> _THE TASK_
Here is a block of entries. Write out its lines exactly, from the first through the one containing "1280x731 pixels.".

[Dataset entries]
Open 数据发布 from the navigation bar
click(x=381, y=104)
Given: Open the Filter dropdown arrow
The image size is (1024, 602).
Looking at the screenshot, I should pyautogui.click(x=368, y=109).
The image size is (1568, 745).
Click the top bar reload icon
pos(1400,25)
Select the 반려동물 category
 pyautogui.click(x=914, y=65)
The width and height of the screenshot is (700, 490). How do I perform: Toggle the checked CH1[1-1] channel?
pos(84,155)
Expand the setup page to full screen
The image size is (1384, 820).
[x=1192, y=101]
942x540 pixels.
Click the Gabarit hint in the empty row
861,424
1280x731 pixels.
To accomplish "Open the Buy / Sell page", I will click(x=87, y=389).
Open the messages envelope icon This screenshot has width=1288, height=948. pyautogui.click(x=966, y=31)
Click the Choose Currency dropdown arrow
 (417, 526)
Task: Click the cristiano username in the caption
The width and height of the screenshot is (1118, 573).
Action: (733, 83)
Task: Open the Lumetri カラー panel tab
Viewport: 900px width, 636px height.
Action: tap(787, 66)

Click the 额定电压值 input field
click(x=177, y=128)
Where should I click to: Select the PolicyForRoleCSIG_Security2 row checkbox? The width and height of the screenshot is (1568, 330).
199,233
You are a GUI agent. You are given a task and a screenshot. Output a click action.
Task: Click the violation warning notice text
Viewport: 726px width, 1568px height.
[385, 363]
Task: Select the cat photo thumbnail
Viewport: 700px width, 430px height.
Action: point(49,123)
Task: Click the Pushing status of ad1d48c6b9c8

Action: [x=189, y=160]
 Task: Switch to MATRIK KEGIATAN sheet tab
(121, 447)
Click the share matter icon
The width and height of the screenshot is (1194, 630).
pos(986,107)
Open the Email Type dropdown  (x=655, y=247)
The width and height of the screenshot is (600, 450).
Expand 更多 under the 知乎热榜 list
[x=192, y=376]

> _FINISHED TASK_
Open 数据发布 from the navigation bar
click(x=381, y=104)
Given: Open the Filter dropdown arrow
The image size is (1024, 602).
Looking at the screenshot, I should pyautogui.click(x=368, y=109).
The image size is (1568, 745).
Click the top bar reload icon
pos(1400,25)
Select the 반려동물 category
 pyautogui.click(x=914, y=65)
The width and height of the screenshot is (700, 490). How do I perform: Toggle the checked CH1[1-1] channel?
pos(84,155)
Expand the setup page to full screen
The image size is (1384, 820).
[x=1192, y=101]
942x540 pixels.
Click the Gabarit hint in the empty row
861,424
1280x731 pixels.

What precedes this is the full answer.